Enfin, prendre maman à la maison veut souvent dire la faire changer de quartier, parfois de région, l’isoler de son réseau de connaissances. Si elle avait l’habitude d’aller au théâtre, de fréquenter un club de 3ème âge, aura-t-elle d’autres occasions de développer une vie sociale ? Quitter ceux que l’on connaît, c’est une décision qui ne se prend pas à la légère."
Quelles sont les alternatives à un accueil chez soi, autre que le maintien à domicile ou l’entrée en EHPAD ?
Catherine Sanches : "La plainte peut avoir de multiples sources, une cataracte qui s’est installée, un problème de santé passé inaperçu, des angoisses dont on peut essayer de trouver les causes, ou de réelles difficultés à vivre seul.

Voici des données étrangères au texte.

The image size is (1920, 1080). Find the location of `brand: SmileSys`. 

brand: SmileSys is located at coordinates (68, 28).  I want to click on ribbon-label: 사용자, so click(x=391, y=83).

On peut, dans un premier temps, chercher les raisons de la plainte et essayer de les résoudre, c’est parfois possible. Si le maintien à domicile doit prendre fin, il existe d’autres solutions que l’EHPAD. Les foyers logements, aussi appelés résidence service aujourd’hui, sont un type de structures relativement ancien en train de revenir sur le devant de la scène. Conçues, à la manière des résidences pour étudiants, pour faciliter le quotidien, avec la possibilité de ne pas manger seul, ces structures sont une solution à envisager pour ne pas quitter un quartier ou une petite ville dans laquelle on a un réseau de connaissances et des activités.
Ces structures se sont développées dans les années 1960-70 quand il n’était pas évident d’avoir tout le confort moderne, surtout pour la salle de bain. Certaines ont été réaménagées en EHPAD. Aujourd’hui, on est dans une autre logique, avec le développement des logements coopératifs, des rapprochements intergénérationnels, avec une dimension de solidarité, et ces résidences retrouvent du sens.
Quel que soit le choix final, maman à la maison ou pas, l’essentiel est de savoir pourquoi on le fait et dans quelles conditions, de connaître l’avis de son parent et des proches avec qui l’on vit, et d’avoir une idée de ce qu’il peut advenir. On peut aussi faire un essai, partir quinze jours en vacances pour voir ce qui se passe, se donner le temps d’y réfléchir ensemble, de se questionner et d’envisager toutes les solutions."